# [What needs to be done]
Format the material starting at the line containing "This screenshot has width=514, height=530." and ending at the line containing "Click the Math Input integral-sigma icon" as a Markdown table with columns Row and Line, leaving out blank lines.

# [Dataset records]
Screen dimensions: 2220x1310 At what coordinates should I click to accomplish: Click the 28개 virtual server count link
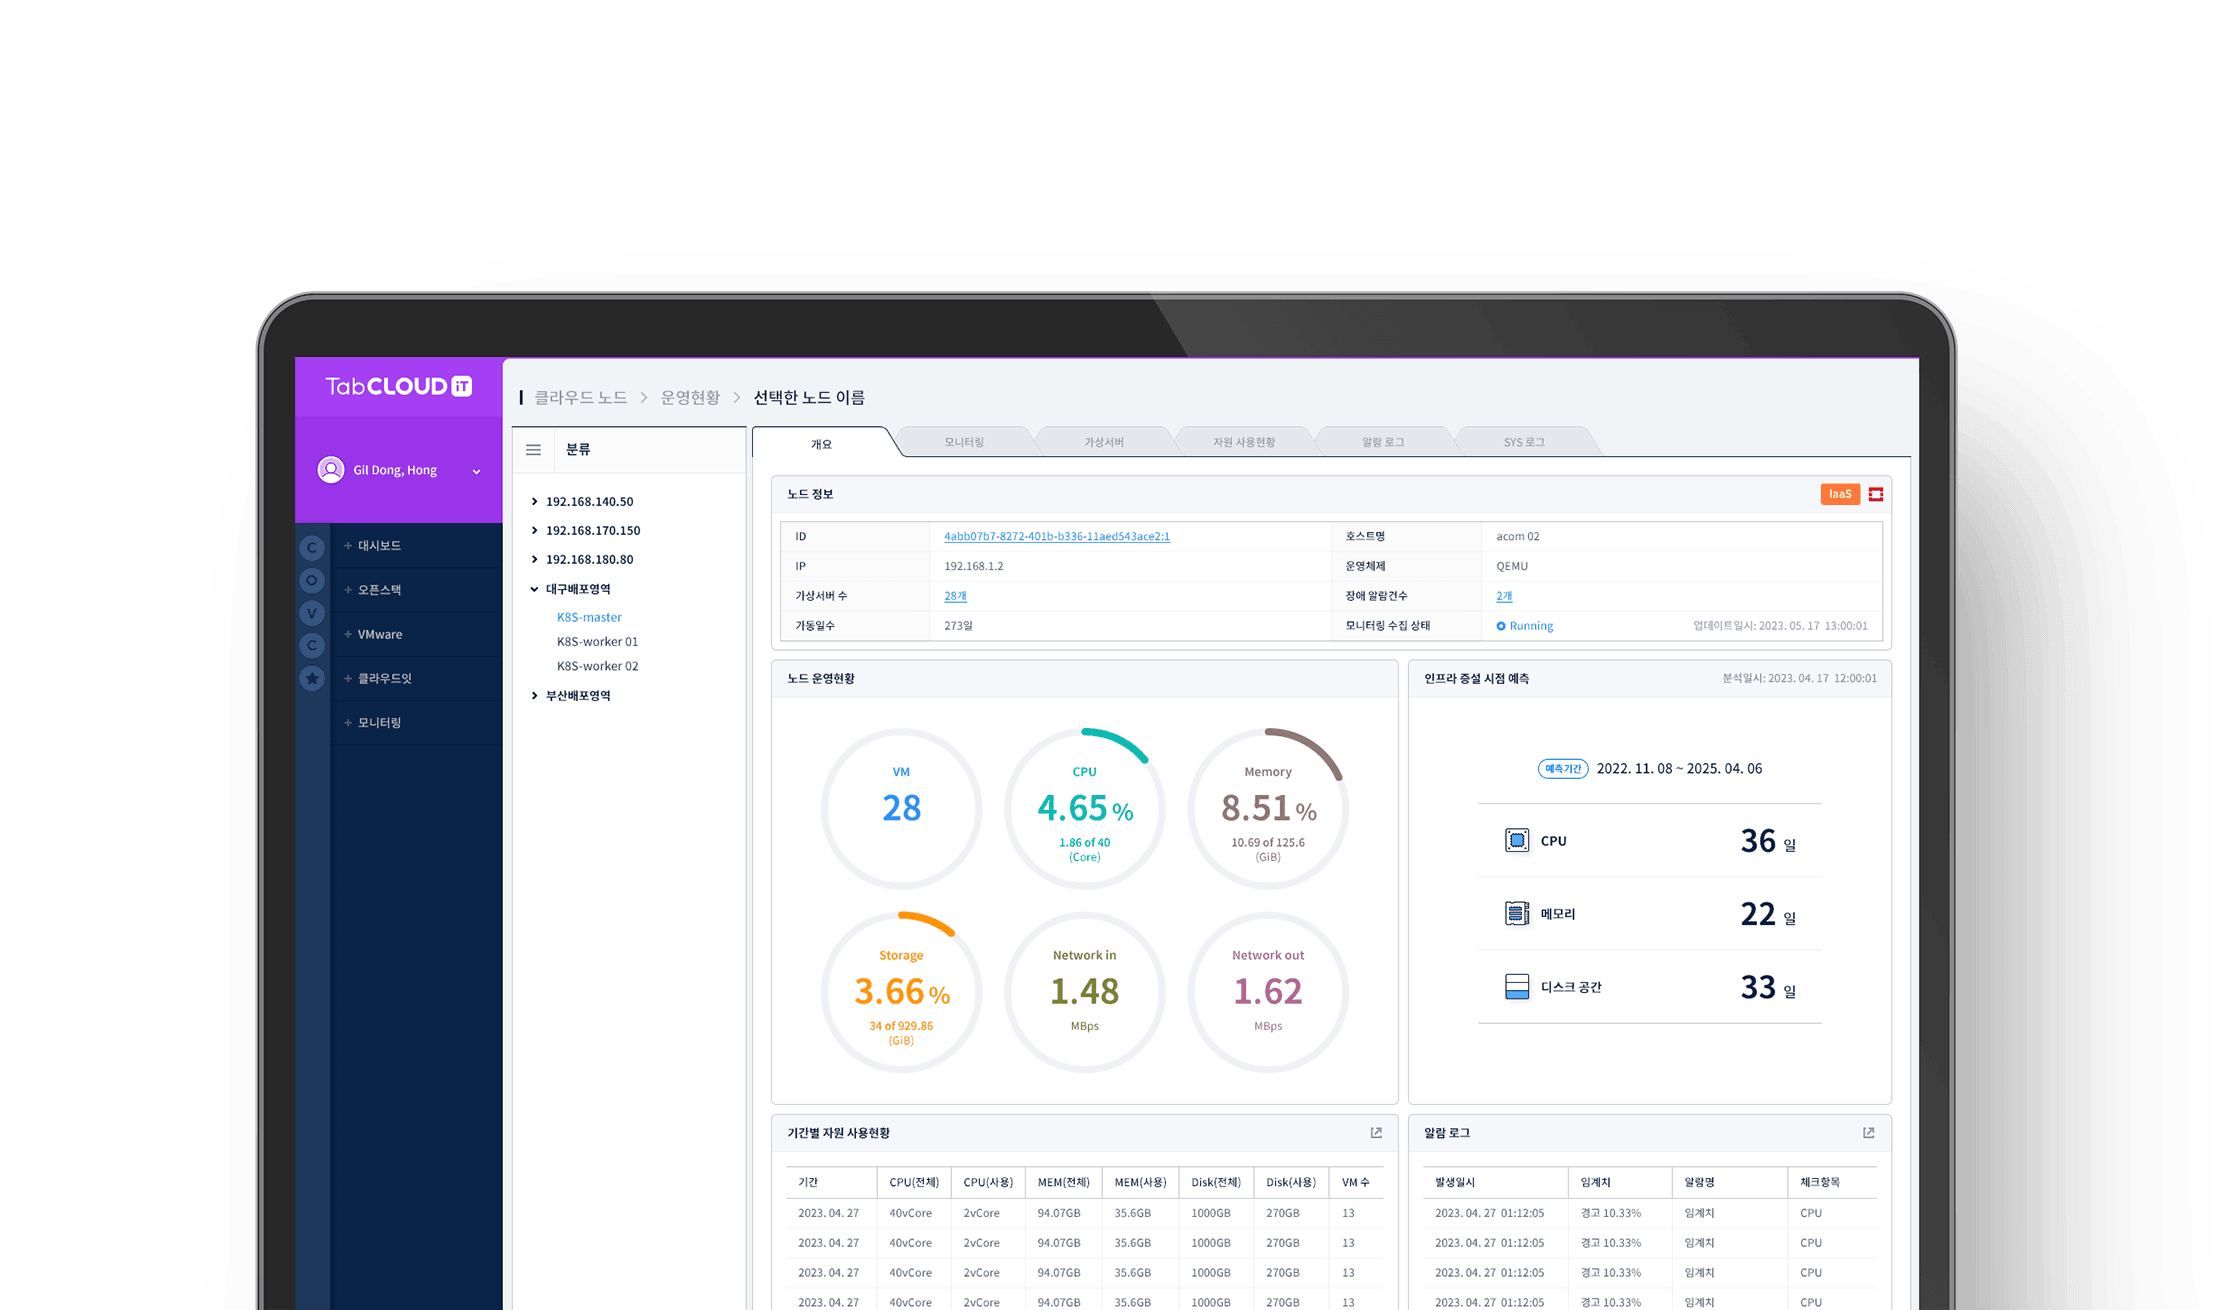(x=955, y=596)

==

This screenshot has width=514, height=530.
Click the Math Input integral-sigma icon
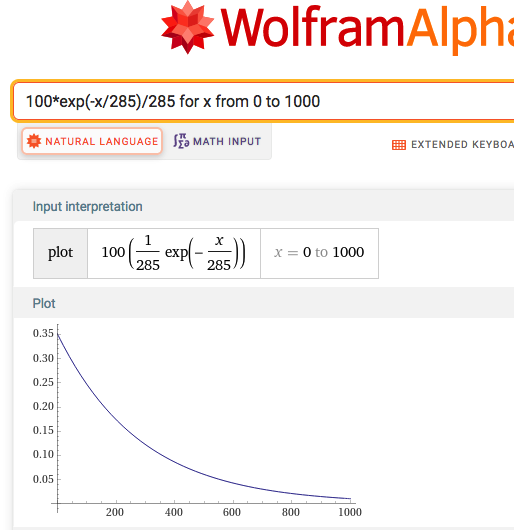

---

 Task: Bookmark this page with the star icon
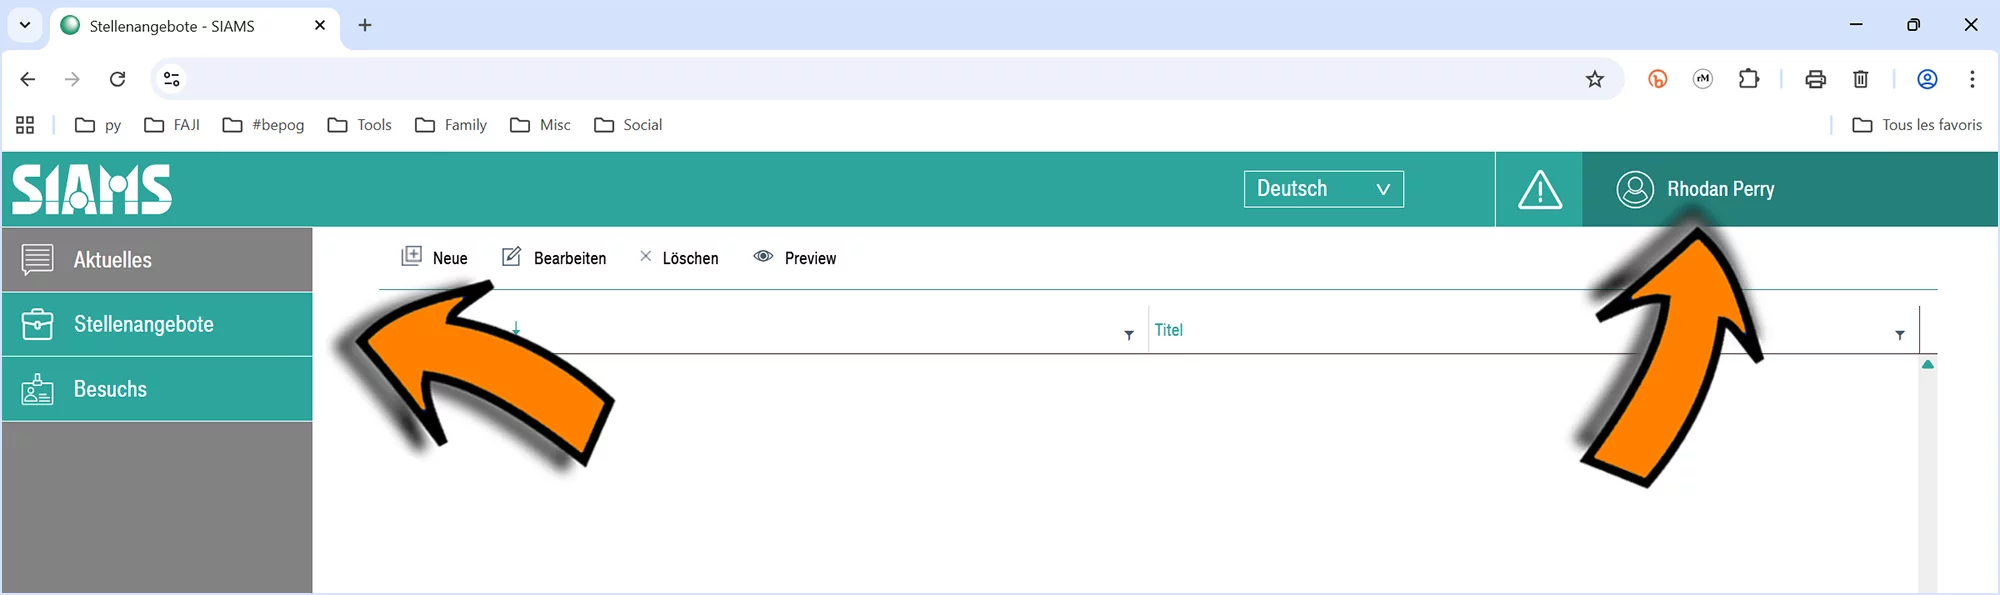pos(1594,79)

# [Exercise result]
| Row | Line |
|---|---|
| 1 | This screenshot has width=514, height=530. |
| 2 | Click the Math Input integral-sigma icon |